Rick Reuben wrote:Cassette walkmans are much less destructive to human attention spans than .mp3 boxes, because the cassette plays you the songs just like vinyl does, in the order that the artist intended, at the proper pace. iPods give you the option to jump all over the place, 10 secs of one song, a minute of another, the iPod wheel much like the comfortable TV remote. the iPod wheel encourages you to make snap judgements on music just like the TV remote lets you scan from channel to channel like a zombie. It trains you to have a shorter attention span.
This assumes everyone using a Walkman recorded cassettes that included albums in their entirety and didn't make mixtapes, which I know I did a lot, as did many of my friends. It also assumes people never used the rewind or fast-forward keys, which (again) I know I did quite frequently -- these functions are a lot easier to work with on a iPod, but they certainly had their precedent in the earlier technology.
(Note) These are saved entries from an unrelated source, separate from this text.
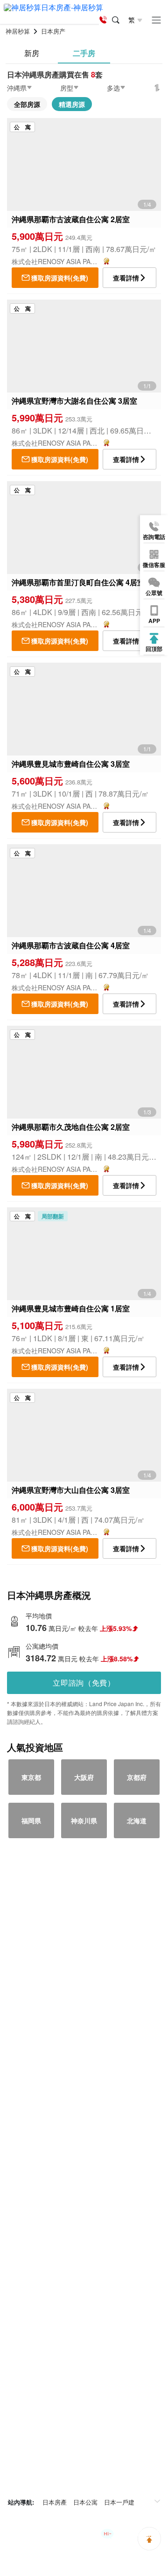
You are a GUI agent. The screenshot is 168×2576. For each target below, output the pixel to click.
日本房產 (54, 2502)
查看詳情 (126, 277)
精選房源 (72, 104)
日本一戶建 (119, 2502)
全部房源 (27, 104)
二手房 (84, 53)
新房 (31, 53)
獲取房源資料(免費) (59, 277)
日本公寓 (85, 2502)
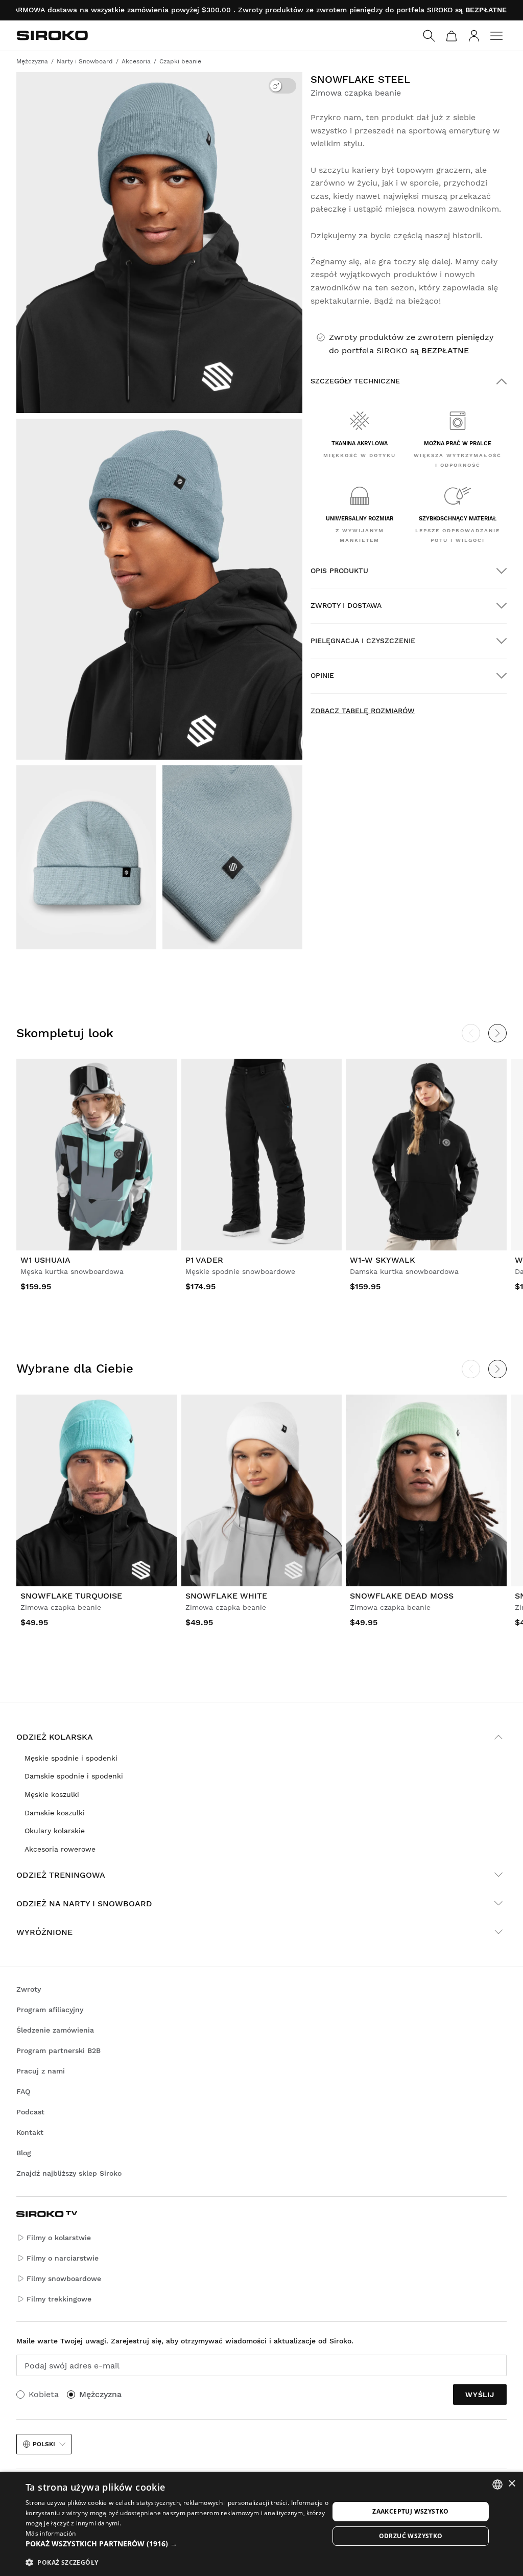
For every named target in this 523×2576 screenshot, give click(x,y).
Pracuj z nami (40, 2071)
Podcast (30, 2112)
It bothers me greatly that we are living in an increasingly post-literate society, but I think a widespread disrespect towards the written word has far more to do with this problem than digital audio technology. The fact that literally millions of kids line up to read Harry Potter novels suggests to me that there is still an audience for a good solid book in our hyperactive society, but it has to be made into a pop culture phenomenon in order for anyone to be interested. That's a far bigger problem than kids wanting to skip tunes on the crappy My Chemical Romance albums they've downloaded (and personally I'd say skipping through that stuff is a rare sign of taste and intelligence on their part).